[Start of Attachment]
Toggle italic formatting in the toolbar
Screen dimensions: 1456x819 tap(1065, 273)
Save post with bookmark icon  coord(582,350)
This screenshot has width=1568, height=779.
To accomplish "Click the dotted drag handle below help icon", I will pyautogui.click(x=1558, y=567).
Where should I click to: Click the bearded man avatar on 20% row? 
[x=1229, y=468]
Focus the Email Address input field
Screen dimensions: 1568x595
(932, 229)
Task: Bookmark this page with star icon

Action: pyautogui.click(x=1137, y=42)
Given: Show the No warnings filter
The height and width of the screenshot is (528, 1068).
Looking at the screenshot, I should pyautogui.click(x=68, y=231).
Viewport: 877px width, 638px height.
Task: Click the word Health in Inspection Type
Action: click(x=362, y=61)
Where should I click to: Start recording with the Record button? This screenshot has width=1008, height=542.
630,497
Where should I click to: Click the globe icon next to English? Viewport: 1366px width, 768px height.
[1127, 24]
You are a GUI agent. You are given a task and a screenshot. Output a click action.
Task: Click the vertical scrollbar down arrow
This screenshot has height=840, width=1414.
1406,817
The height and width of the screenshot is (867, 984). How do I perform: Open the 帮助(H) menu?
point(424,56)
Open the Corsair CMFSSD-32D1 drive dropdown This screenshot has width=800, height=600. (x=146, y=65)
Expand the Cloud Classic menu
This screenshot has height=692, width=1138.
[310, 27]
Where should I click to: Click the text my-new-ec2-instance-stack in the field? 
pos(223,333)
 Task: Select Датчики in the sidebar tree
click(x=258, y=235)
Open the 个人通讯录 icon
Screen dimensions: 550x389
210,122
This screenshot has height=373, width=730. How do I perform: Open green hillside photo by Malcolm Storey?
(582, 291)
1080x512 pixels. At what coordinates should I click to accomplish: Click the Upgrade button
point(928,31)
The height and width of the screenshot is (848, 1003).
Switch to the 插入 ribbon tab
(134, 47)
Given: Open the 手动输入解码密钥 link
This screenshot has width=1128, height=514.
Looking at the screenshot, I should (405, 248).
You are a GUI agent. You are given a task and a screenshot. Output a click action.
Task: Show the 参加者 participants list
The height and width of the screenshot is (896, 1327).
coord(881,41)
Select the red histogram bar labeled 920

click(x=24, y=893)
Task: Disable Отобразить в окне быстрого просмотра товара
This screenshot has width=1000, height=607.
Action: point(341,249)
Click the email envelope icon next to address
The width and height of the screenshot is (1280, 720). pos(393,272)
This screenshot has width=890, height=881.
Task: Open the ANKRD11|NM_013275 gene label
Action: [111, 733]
[End of Attachment]
● WHAT YOU HAVE TO DO: Each line above must be printed exactly as it appears.

● SOLUTION TO THIS TASK:
Toggle italic formatting in the toolbar
Screen dimensions: 1456x819 tap(1065, 273)
Save post with bookmark icon  coord(582,350)
This screenshot has width=1568, height=779.
To accomplish "Click the dotted drag handle below help icon", I will pyautogui.click(x=1558, y=567).
Where should I click to: Click the bearded man avatar on 20% row? 
[x=1229, y=468]
Focus the Email Address input field
Screen dimensions: 1568x595
(932, 229)
Task: Bookmark this page with star icon

Action: pyautogui.click(x=1137, y=42)
Given: Show the No warnings filter
The height and width of the screenshot is (528, 1068).
Looking at the screenshot, I should pyautogui.click(x=68, y=231).
Viewport: 877px width, 638px height.
Task: Click the word Health in Inspection Type
Action: click(x=362, y=61)
Where should I click to: Start recording with the Record button? This screenshot has width=1008, height=542.
630,497
Where should I click to: Click the globe icon next to English? Viewport: 1366px width, 768px height.
[1127, 24]
You are a GUI agent. You are given a task and a screenshot. Output a click action.
Task: Click the vertical scrollbar down arrow
This screenshot has height=840, width=1414.
1406,817
The height and width of the screenshot is (867, 984). How do I perform: Open the 帮助(H) menu?
point(424,56)
Open the Corsair CMFSSD-32D1 drive dropdown This screenshot has width=800, height=600. (x=146, y=65)
Expand the Cloud Classic menu
This screenshot has height=692, width=1138.
[310, 27]
Where should I click to: Click the text my-new-ec2-instance-stack in the field? 
pos(223,333)
 Task: Select Датчики in the sidebar tree
click(x=258, y=235)
Open the 个人通讯录 icon
Screen dimensions: 550x389
210,122
This screenshot has height=373, width=730. How do I perform: Open green hillside photo by Malcolm Storey?
(582, 291)
1080x512 pixels. At what coordinates should I click to accomplish: Click the Upgrade button
point(928,31)
The height and width of the screenshot is (848, 1003).
Switch to the 插入 ribbon tab
(134, 47)
Given: Open the 手动输入解码密钥 link
This screenshot has width=1128, height=514.
Looking at the screenshot, I should (405, 248).
You are a GUI agent. You are given a task and a screenshot. Output a click action.
Task: Show the 参加者 participants list
The height and width of the screenshot is (896, 1327).
coord(881,41)
Select the red histogram bar labeled 920

click(x=24, y=893)
Task: Disable Отобразить в окне быстрого просмотра товара
This screenshot has width=1000, height=607.
Action: point(341,249)
Click the email envelope icon next to address
The width and height of the screenshot is (1280, 720). pos(393,272)
This screenshot has width=890, height=881.
Task: Open the ANKRD11|NM_013275 gene label
Action: [111, 733]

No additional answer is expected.